Par ailleurs, le monde des experts en développement est très internationalisé et nos experts nationaux, universitaires, administratifs ou privés y participent activement. Ils forment une « communauté de savoirs et d’expertise » pour laquelle les frontières nationales ne constituent plus des obstacles à la bonne compréhension des situations particulières.

Quelle analyse faites-vous de la mise en œuvre, à mi-chemin, du PSE dans ses trois axes stratégiques ?
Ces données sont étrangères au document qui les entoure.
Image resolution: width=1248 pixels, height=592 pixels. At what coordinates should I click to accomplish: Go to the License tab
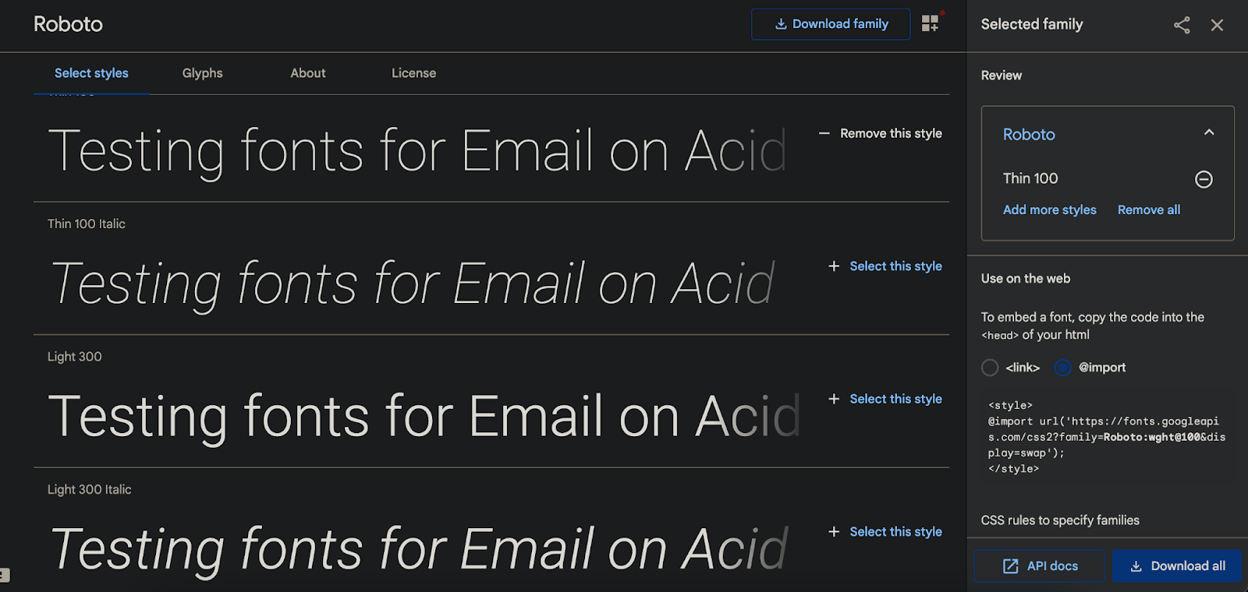pyautogui.click(x=413, y=73)
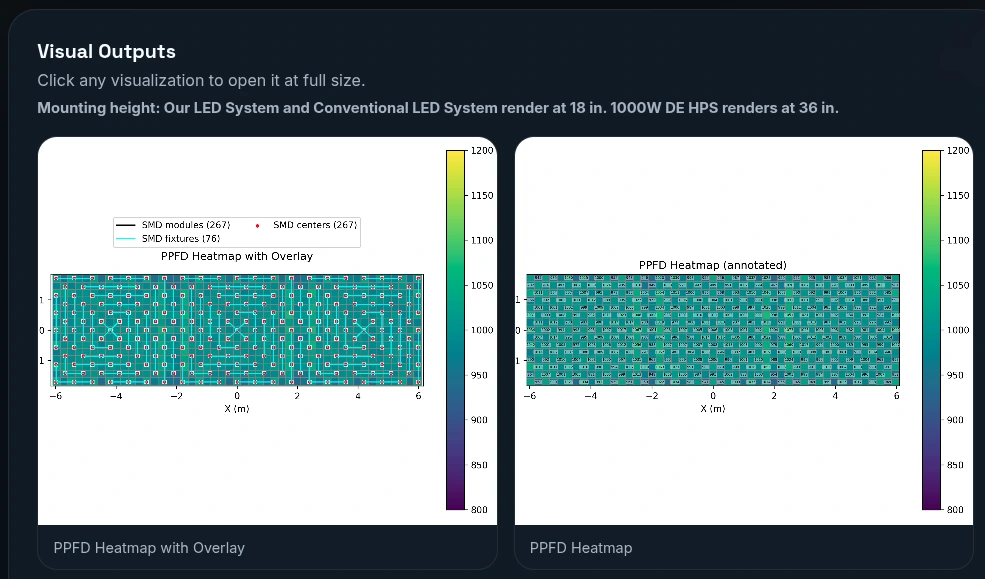
Task: Open the annotated PPFD heatmap plot
Action: coord(713,329)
Il n’y a pas, à ma connaissance, d’études de suivi et d’évaluation à mi-chemin (il faudrait définir cette échéance) fiable, respectant les règles, notamment d’impartialité et de méthode, exigées. J’admire les spécialistes qui peuvent porter un jugement sur le PSE sans ces analyses. J’envie leur témérité. Les seules indications se fondent sur des données macroéconomiques. Aller au-delà exige du travail et de l’expertise. Ce que ces analyses macroéconomiques et macro politiques suggèrent, c’est que le plan commence seulement à être déployé – avec quelques succès comme je l’ai dit -  et que sa réussite à long terme dépend de la mise en œuvre rapide d’un ensemble significatif de mesures importantes susceptibles de créer des irréversibilités et des effets d’entraînement, notamment dans le champ politique (et des politologues..).

L’émergence du Sénégal est projetée à 2035. D’ci là, le Président Macky Sall ne sera pas au pouvoir. Y a-t-il une chance que son successeur poursuive la mise œuvre du PSE  jusqu’à cette échéance ?
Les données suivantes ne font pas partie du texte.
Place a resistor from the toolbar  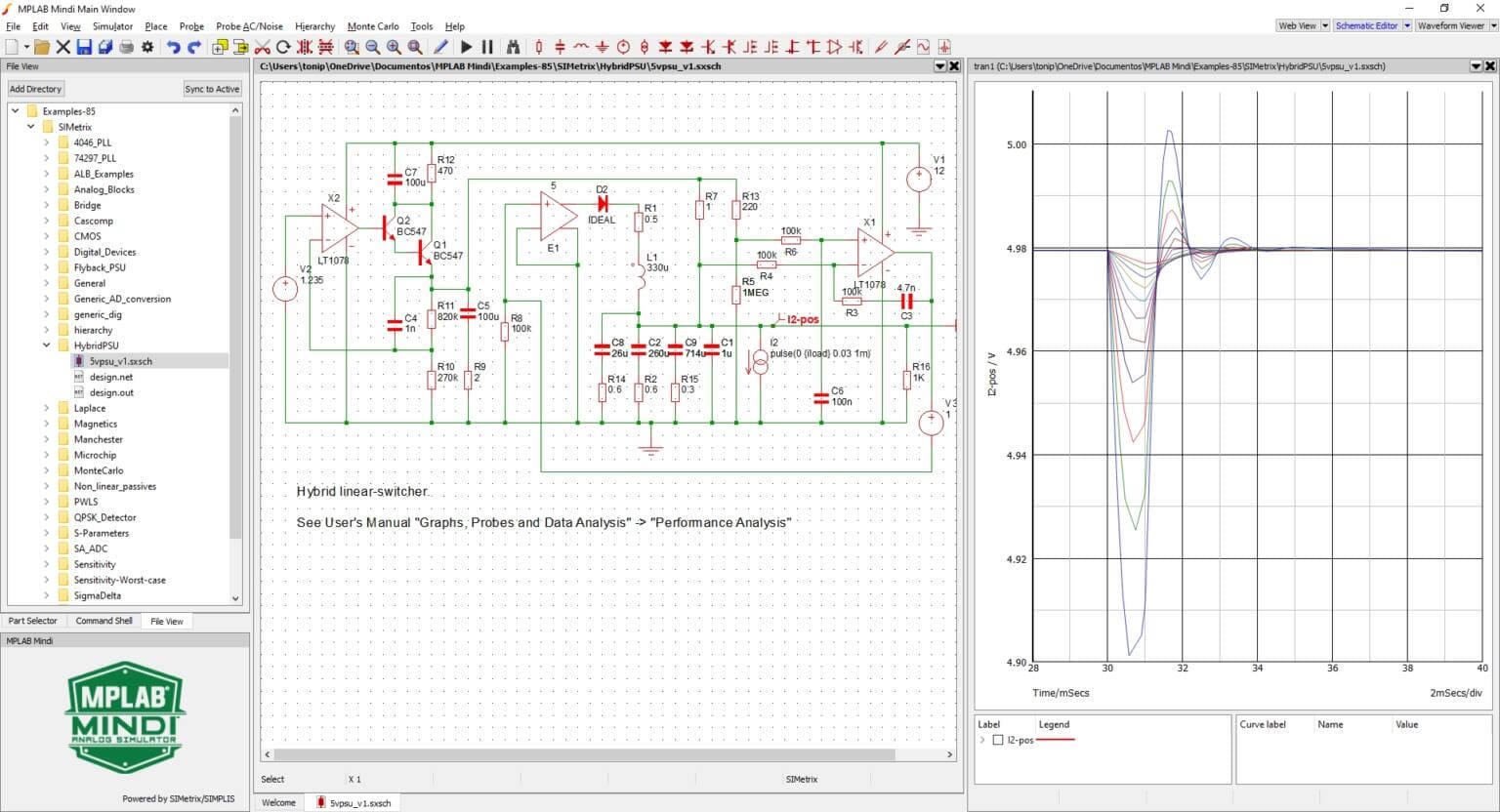[x=538, y=46]
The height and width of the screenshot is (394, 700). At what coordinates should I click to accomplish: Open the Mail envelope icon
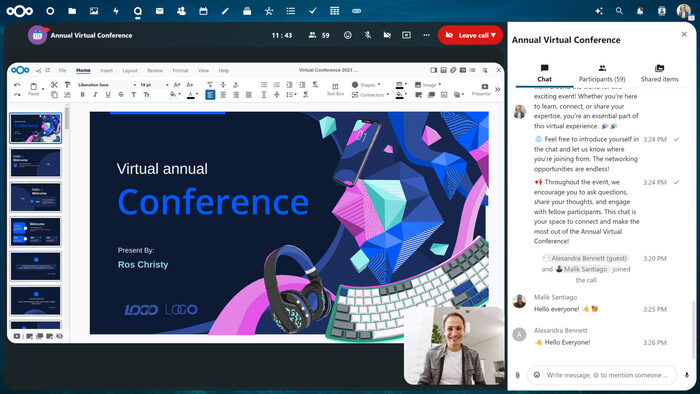(x=159, y=11)
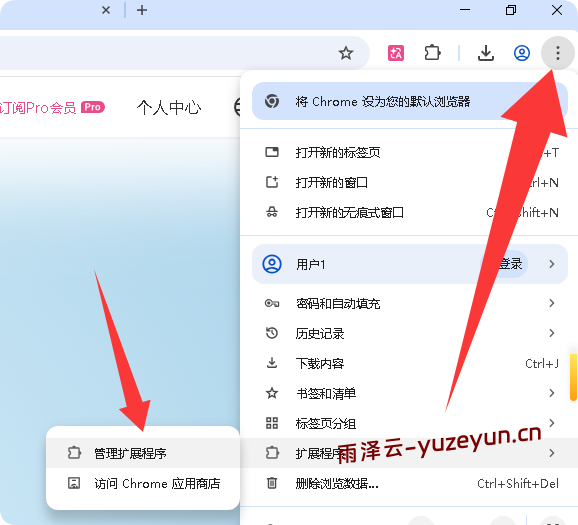Image resolution: width=578 pixels, height=525 pixels.
Task: Close the current browser tab
Action: point(106,10)

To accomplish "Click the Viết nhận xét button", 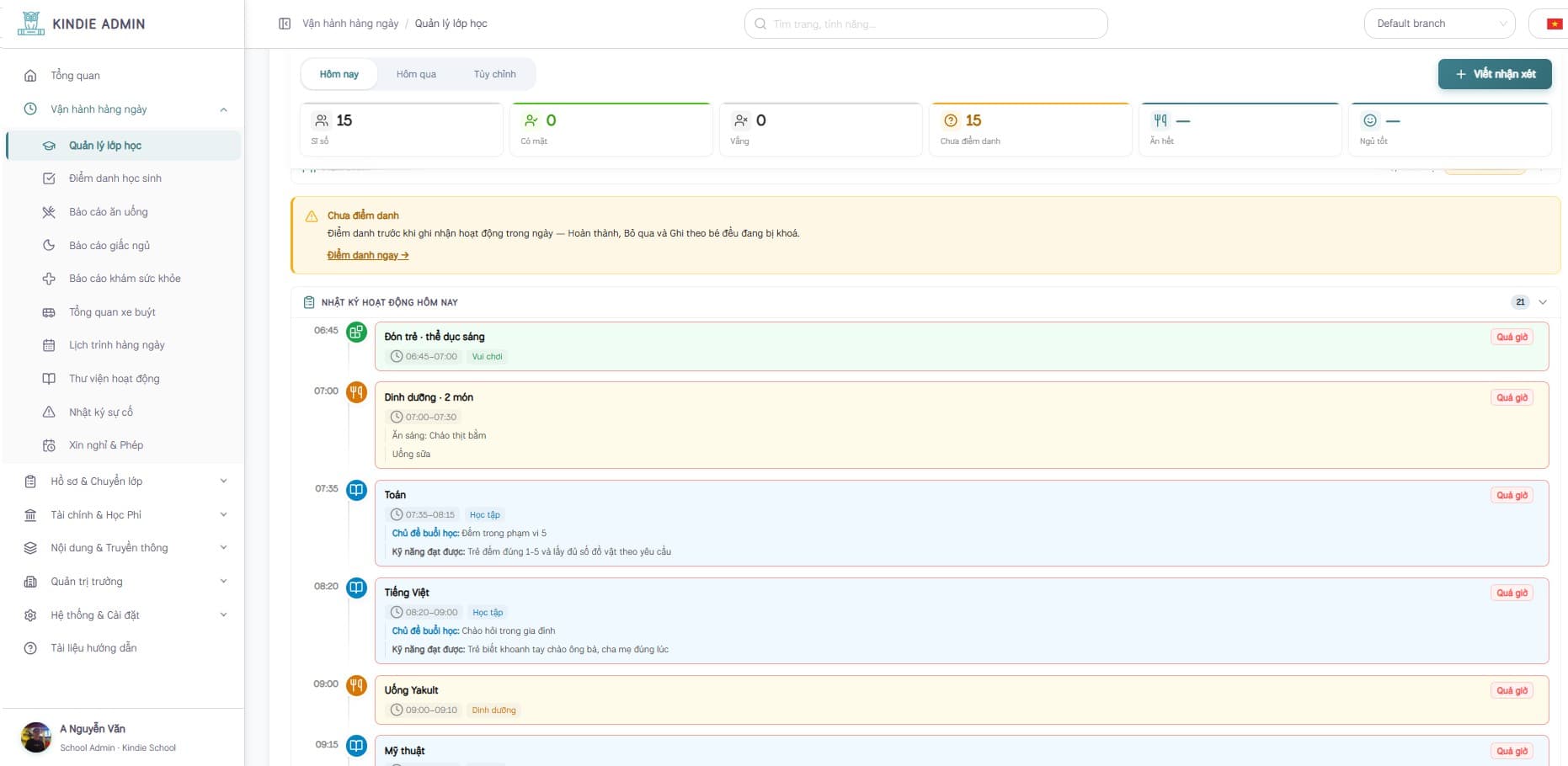I will pyautogui.click(x=1495, y=74).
Aucun plan, aucune politique aussi bonne soit-elle, aussi prometteurs soient ses premiers résultats, n’est à l’abri des règles, bienfaisantes et malfaisantes, du cycle politique. Le responsable politique qui est en place mène - l’échéance électorale approchant, avec les moyens de l’Etat, notamment budgétaires, sans se préoccuper de leurs conséquences - des politiques propres à lui faire conquérir des voix (réductions d’’impôts, augmentation des dépenses ciblées l’année des élections). Son rival qui vise sa place se démarque des politiques de son prédécesseur pour mieux s’y opposer. L’un et l’autre font des promesses inconsidérées et, heureusement, parfois intenables et intenues.
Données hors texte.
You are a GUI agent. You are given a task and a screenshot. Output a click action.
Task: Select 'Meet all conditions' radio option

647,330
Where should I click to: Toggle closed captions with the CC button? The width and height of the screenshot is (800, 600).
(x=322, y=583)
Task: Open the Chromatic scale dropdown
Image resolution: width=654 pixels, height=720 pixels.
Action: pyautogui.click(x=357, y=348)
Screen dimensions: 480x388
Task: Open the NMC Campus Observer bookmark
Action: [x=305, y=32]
Le risque est donc grand que le sort du PSE soit lié au destin politique de Macky Sall. Mais, il ne faut pas toujours croire au pire. Si le PSE montre dans la pratique sa pertinence, s’il fait preuve de sa réussite, il survivra à son initiateur sous une forme ou une autre. Car il aura créé les conditions économiques et sociales, et aussi, culturelles et idéologiques de sa pérennité. Il pourra recruter des défenseurs parmi tous ceux à qui il aura apporté un surcroit de prospérité, d’influence ou de pouvoir. Mais il doit d’abord faire ses preuves dans la durée, après ce qui apparaît comme ses premiers succès, qui peuvent vite se révéler des fausses promesses.